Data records
§ §
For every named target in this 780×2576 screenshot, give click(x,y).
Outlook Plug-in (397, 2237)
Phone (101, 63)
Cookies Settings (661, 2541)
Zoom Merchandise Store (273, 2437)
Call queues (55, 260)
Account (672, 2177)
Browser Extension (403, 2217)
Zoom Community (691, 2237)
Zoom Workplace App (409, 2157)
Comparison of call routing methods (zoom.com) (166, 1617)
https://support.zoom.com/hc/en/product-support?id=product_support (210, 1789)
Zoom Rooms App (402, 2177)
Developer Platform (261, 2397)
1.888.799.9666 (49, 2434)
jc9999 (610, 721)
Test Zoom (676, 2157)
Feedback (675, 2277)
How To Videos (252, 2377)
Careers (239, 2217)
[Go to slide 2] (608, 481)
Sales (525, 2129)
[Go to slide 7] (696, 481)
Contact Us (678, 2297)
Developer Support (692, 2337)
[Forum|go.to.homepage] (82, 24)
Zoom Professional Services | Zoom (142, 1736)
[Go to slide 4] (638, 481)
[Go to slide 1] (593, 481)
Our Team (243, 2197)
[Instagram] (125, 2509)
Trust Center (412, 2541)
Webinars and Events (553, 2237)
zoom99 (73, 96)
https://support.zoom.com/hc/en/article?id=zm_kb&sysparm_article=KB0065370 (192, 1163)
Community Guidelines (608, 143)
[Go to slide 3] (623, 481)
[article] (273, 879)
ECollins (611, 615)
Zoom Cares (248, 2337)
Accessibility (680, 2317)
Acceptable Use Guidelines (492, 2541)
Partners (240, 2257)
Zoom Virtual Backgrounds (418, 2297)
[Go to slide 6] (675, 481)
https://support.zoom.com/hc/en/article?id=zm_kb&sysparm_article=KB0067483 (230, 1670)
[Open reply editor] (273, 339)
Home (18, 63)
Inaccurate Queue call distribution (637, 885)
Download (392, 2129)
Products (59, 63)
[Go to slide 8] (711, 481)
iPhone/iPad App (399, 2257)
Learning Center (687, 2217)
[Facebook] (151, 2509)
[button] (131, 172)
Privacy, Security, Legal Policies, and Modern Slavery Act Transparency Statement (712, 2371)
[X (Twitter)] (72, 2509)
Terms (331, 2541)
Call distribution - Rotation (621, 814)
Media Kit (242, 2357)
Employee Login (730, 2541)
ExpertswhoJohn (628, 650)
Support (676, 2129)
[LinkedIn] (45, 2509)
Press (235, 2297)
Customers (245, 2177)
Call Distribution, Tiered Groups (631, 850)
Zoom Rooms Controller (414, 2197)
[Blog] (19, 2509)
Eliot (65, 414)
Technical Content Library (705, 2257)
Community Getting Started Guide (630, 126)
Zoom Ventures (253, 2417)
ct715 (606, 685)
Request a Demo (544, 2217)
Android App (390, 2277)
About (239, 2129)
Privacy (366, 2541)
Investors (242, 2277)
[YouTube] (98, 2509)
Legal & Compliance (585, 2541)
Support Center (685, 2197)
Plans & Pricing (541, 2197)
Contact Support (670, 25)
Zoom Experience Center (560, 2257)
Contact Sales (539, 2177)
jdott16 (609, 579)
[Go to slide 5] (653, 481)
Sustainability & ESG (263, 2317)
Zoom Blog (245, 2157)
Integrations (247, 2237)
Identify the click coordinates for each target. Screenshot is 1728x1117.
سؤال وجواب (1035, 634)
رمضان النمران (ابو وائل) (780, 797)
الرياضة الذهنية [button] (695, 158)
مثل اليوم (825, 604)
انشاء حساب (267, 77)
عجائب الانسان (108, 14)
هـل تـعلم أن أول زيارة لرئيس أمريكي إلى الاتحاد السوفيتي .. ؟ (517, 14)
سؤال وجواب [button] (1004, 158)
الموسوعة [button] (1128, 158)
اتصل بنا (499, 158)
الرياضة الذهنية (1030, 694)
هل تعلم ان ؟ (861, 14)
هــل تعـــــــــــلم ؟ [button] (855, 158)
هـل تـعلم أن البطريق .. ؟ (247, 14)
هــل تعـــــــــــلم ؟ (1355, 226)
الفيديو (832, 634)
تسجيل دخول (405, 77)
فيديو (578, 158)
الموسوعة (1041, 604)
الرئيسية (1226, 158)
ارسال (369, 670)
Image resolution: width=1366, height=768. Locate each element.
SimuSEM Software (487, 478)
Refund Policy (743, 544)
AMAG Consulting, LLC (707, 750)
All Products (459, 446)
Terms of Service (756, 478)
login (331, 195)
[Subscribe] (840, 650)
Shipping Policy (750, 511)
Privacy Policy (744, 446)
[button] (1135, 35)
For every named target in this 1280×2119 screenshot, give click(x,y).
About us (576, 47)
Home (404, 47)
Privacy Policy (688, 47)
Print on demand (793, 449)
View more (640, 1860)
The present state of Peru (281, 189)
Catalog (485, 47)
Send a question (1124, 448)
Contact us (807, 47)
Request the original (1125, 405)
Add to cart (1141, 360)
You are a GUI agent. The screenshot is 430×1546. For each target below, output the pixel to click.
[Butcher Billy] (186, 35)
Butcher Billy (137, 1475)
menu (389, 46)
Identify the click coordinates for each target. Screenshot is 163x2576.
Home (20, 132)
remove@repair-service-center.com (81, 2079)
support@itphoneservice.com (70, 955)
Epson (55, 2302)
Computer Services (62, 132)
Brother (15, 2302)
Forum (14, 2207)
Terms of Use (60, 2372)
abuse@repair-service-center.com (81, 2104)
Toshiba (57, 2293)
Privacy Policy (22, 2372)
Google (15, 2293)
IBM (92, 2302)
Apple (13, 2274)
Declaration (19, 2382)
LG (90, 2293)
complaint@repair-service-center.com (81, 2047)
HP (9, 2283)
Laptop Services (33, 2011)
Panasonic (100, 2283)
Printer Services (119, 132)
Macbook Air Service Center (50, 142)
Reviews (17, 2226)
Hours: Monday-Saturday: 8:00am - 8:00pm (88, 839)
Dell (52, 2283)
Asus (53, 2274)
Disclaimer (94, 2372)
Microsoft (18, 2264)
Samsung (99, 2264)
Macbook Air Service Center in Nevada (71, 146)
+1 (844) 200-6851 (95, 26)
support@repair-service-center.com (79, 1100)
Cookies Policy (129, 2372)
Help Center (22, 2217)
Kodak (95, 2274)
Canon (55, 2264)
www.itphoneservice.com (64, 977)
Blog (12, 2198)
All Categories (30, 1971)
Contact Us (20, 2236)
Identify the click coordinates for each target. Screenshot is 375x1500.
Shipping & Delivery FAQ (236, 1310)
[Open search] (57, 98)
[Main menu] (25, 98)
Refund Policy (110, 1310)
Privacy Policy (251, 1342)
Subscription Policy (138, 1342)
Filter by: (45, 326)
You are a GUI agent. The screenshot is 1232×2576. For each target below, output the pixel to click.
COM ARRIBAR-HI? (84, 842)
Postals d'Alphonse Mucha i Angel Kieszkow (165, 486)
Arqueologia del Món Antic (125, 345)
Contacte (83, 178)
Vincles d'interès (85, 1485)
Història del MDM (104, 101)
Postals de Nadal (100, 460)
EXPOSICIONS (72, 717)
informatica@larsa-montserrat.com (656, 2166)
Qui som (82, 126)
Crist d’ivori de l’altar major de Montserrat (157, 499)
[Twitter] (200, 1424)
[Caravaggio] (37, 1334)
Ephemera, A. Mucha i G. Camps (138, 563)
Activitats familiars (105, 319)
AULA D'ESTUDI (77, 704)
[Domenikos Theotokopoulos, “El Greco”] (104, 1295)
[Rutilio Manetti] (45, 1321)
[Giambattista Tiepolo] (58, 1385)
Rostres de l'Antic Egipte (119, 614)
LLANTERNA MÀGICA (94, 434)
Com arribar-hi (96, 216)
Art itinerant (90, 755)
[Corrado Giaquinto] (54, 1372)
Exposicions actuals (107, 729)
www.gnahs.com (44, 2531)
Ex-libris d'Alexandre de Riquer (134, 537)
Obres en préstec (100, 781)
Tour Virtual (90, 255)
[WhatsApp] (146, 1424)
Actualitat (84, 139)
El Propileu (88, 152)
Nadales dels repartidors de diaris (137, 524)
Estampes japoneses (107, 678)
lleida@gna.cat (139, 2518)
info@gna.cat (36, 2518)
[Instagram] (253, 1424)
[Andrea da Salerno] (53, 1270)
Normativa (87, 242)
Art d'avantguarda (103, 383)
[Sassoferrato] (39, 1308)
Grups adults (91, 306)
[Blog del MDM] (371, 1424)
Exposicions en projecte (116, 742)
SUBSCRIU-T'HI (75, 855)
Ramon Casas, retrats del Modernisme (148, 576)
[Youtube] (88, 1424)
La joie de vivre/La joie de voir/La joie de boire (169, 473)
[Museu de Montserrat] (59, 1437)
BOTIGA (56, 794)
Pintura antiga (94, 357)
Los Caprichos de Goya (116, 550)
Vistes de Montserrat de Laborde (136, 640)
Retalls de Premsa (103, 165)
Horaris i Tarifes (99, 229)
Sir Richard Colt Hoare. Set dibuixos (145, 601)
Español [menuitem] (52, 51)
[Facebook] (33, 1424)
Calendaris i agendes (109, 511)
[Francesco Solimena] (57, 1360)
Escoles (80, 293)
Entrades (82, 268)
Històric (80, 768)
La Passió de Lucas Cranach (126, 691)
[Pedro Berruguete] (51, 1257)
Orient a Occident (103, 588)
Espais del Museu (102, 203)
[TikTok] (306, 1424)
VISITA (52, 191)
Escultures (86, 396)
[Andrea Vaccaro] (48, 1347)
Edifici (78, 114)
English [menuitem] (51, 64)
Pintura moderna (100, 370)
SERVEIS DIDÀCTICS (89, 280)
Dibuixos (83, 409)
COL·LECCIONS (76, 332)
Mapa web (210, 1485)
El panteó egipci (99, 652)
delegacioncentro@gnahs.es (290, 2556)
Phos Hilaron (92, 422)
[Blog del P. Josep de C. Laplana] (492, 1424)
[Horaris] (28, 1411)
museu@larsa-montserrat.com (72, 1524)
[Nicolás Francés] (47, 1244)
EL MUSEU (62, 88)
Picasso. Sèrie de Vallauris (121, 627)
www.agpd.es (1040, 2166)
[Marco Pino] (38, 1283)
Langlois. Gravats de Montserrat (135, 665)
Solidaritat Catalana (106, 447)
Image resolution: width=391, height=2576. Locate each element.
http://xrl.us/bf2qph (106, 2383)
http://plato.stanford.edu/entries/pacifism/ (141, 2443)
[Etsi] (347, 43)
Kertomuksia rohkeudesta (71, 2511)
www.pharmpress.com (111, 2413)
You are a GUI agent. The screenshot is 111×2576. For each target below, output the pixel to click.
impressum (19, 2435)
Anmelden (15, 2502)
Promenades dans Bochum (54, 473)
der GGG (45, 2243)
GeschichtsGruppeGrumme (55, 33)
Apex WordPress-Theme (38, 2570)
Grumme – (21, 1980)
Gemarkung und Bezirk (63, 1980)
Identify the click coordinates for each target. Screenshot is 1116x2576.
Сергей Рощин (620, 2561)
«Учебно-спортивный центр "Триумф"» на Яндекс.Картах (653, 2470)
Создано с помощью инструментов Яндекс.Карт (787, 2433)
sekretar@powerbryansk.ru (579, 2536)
§ §
Problem requirements
Give back every line from the beginning of the records through the line holding "Home (18, 63)", exactly as it reads, and leave out the rest.

Your solution
For every named target in this 780×2576 screenshot, give click(x,y).
Outlook Plug-in (397, 2237)
Phone (101, 63)
Cookies Settings (661, 2541)
Zoom Merchandise Store (273, 2437)
Call queues (55, 260)
Account (672, 2177)
Browser Extension (403, 2217)
Zoom Community (691, 2237)
Zoom Workplace App (409, 2157)
Comparison of call routing methods (zoom.com) (166, 1617)
https://support.zoom.com/hc/en/product-support?id=product_support (210, 1789)
Zoom Rooms App (402, 2177)
Developer Platform (261, 2397)
1.888.799.9666 (49, 2434)
jc9999 (610, 721)
Test Zoom (676, 2157)
Feedback (675, 2277)
How To Videos (252, 2377)
Careers (239, 2217)
[Go to slide 2] (608, 481)
Sales (525, 2129)
[Go to slide 7] (696, 481)
Contact Us (678, 2297)
Developer Support (692, 2337)
[Forum|go.to.homepage] (82, 24)
Zoom Professional Services | Zoom (142, 1736)
[Go to slide 4] (638, 481)
[Go to slide 1] (593, 481)
Our Team (243, 2197)
[Instagram] (125, 2509)
Trust Center (412, 2541)
Webinars and Events (553, 2237)
zoom99 (73, 96)
https://support.zoom.com/hc/en/article?id=zm_kb&sysparm_article=KB0065370 (192, 1163)
Community Guidelines (608, 143)
[Go to slide 3] (623, 481)
[article] (273, 879)
ECollins (611, 615)
Zoom Cares (248, 2337)
Accessibility (680, 2317)
Acceptable Use Guidelines (492, 2541)
Partners (240, 2257)
Zoom Virtual Backgrounds (418, 2297)
[Go to slide 6] (675, 481)
https://support.zoom.com/hc/en/article?id=zm_kb&sysparm_article=KB0067483 (230, 1670)
[Open reply editor] (273, 339)
Home (18, 63)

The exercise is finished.